In the case of negative $C$ in (5), we just consider purely imaginary $c=i\tilde c$ in (7). Rewriting this equation a bit and using the formula $$\arctan(z)=\frac1{2i}\log\left(\frac{1+iz}{1-iz}\right),$$ we arrive for certain (maybe complex) values of $a,b,c,d$ in (7) at $$f(x)=\tilde a\arctan(\tilde c x+\tilde b)+\tilde d$$ where $\tilde a,\tilde b,\tilde c,\tilde d$ are real. This finally proves the statement that there are only the solutions of the functional equation mentioned in the beginning of the answer.

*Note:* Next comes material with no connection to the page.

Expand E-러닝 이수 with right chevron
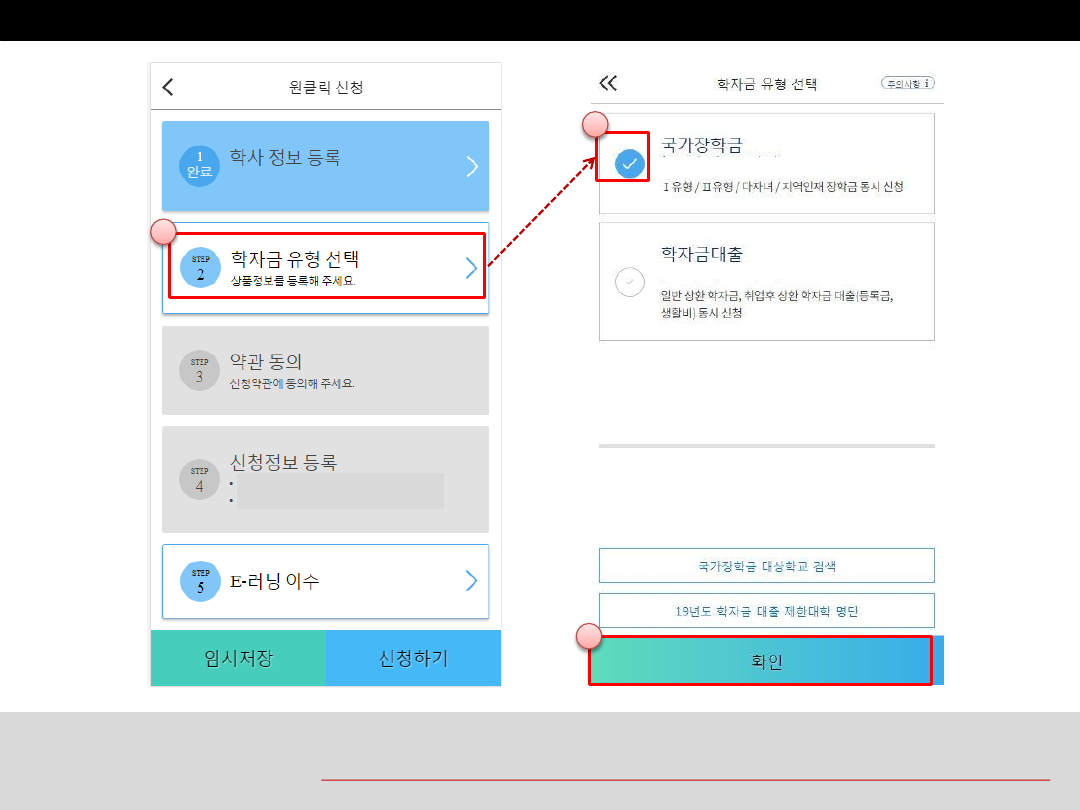1080x810 pixels. [x=471, y=581]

Edit: There is a small gap in the proof. The function $g=d'\circ d^{-1}$ is defined on $d$-images of intervals on which $d$ is strictly monotonous. It might therefore be possible that solutions $d$ or $f$ are expressed by different formulas on different subintervals. This can, however, be excluded. As a solution of the differential equation (1) and as $f'(x)\neq0$, $f$ is actually real analytic. Therefore the identity theorem for analytic functions implies that the equations $f(x)=ax+b$ or ... are valid throughout the interval of definition of $f$. This closes the gap.

Edit 2: There is a simpler way to solve the 4-th order ODE (1), $f'(x)\neq0$, but it was not so obvious.

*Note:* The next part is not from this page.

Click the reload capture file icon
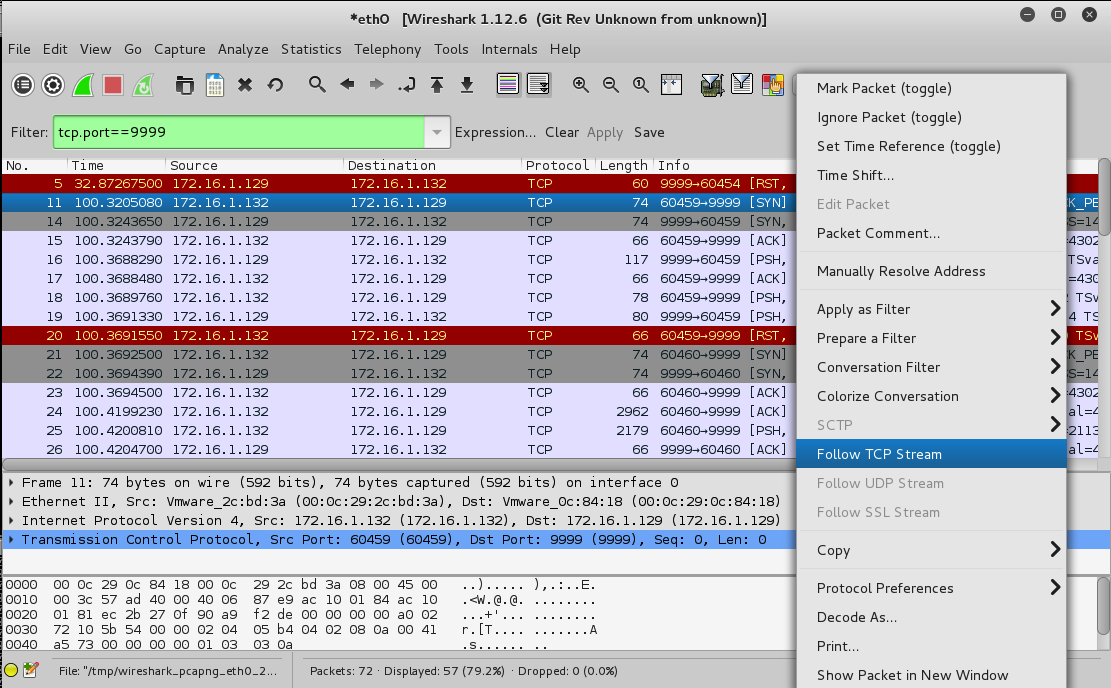Viewport: 1111px width, 688px height. (275, 85)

Put $q=1/f'$. Then $$q'=-\frac{f''}{f'^2},\ \ q''=2\frac{f''^2}{f'^3}-\frac{f^{(3)}}{f'^2},\ \ q^{(3)}=-6\frac{f''^3}{f'^4}+6\frac{f^{(3)}f''}{f'^3}-\frac{f^{(4)}}{f'^2}=0.$$ Hence $q$ is a non-zero polynomial of degree at most 2 and $$f'(x)=\frac1{Ax^2+Bx+C},$$ where $A,B,C$ are constants and do not vanish simultaniously.

If $A=B=0,C\neq0$ then we find $f(x)=\frac1Cx+E$ with some constant $E$.

If $A=0,B\neq0$ then we find $f(x)=\frac1B\ln(x+\frac CB)+E$ and $C/B$ has to be positive since $f$ is defined on $(0,\infty)$.

If $A\neq0$ then we must distinguish 3 cases for the discriminant $D=B^2-4AC$.

1. If $D>0$ then we can factor $Ax^2+Bx+C=A(x+b)(x+c)$ with real $b,c$. These have to be positive since $f$ is defined on $(0,\infty)$. Integrating we find $$f(x)=a\ln\left(\frac{x+b}{x+c}\right)+E$$ with certain $a,E$.

2. If $D=0$ then we can write $Ax^2+Bx+C=A(x+b)^2$ with $b=\frac B{2A}$. Again $b$ has to be positive. We obtain $$f(x)=\frac{a}{x+b}+E.$$

3. If $D<0$, $D=-F^2$ with positive $F$ then we can write $Ax^2+Bx+C=A(x+\frac B{2A})^2+\frac{F^2}{4A}$. We obtain $$f(x)=a\arctan(bx+c)+d$$ with certain $a,b,c,d$.

Since $f$ is real analytic as a solution of (1) with $f'(x)\neq0$, these expressions for $f$ are valid throughout $(0,\infty)$ by the identity theorem for analytic functions.